There is an agreement that the exceptions are dangerous for ICANN’s gTLD policy process which is in a formative and delicate phase. Whenever precedents to the rules are set (RC/IOC decision), it is essential that these precedents are discussed in a very solid process with necessary checks and balances. The major risk, as has happened with the ICANN decision, is when substantive exceptions are discussed through procedural exceptions.
Additional complexity was triggered by jointly discussing the Red Cross and the IOC, which are quite different organisations in their main missions, organisation, and legal status.
The Red Cross emblem and name are at the basis of humanitarian protection. For more than 100 years, the Red Cross emblem has been used to clearly distinguish medical personnel from combatants on battlefields. Today, jeeps and trucks with Red Cross emblems can be seen on the streets of Syrian cities trying to reach people in need of help. The Red Cross movement puts a lot of effort into training soldiers and the general public on the relevance of the proper use of the Red Cross emblem. Apart from an ethical rationale, the Red Cross often argues that support for its mission is a useful ‘insurance investment’. All of us, particularly in increasingly uncertain times, may benefit from Red Cross protection in conflict or humanitarian crises.

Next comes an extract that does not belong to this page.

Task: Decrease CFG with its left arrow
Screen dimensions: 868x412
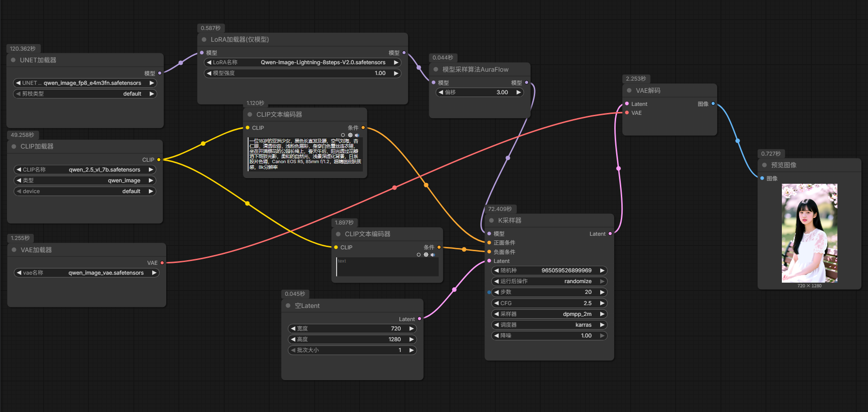Action: click(496, 303)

The importance of the Red Cross emblem/name for its core function has led to very strong protection in both international and national law. It is protected by the Geneva Convention, which is signed by 194 states and supported by the global public. Protection of the Red Cross emblem/name is incorporated in national laws through the Red Cross legislation. In order to ensure additional protection, many countries, such as Canada, provide private law protection by treating the Red Cross emblem/name as a trademark. One of the reasons for additional trademark protection is practicality. Trademark protection has well-established procedures.
The status of the Red Cross emblems and names is exceptional for historical, legal, and humanitarian reasons.
Other intergovernmental organisations cannot use the Red Cross protection as a precedent for requesting the same status in ICANN’s domain name space. At international level, there is a quite stretched legal construction for special protection of inter-governmental organisations based on Article 6 of the Paris Convention for the Protection of Industrial Property and other related treaties (see: an excellent analysis by K. Komatis).
At national level, I am not aware that any country has national legislation – as in the case of the Red Cross – protecting, for example, UNESCO or WTO names. There is a well-known case of the use of www.gatt.org by anti-WTO organisations. Although www.gatt.org was designed to confuse visitors not only by name, but also by design (in the early days it looked like the WTO website), the WTO could not do anything legal about it.
In sum, there is no legal basis for making an analogy between the Red Cross and other inter-governmental organisations in the field of protection of names and emblems.
What can be done in order to protect this unique status of the Red Cross?
There is one paradoxical situation in framing this discussion. The protection of the Red Cross is discussed as the exception to ICANN’s new policy. It is not the other way around, i.e. that the ‘cyber’ aspect is the exception from the well-established status of the Red Cross. Red Cross names and emblems have been protected for more than a century.
Practically speaking, there are two main possibilities to address the Red Cross question – and many variations in between:
ICANN’s way of dealing with the Red Cross is paved not only with good intentions but also with a solid legal basis. However, it remains to be seen how ICANN will navigate the slippery territory caused by procedural shortcomings and addressing the Red Cross and the IOC together.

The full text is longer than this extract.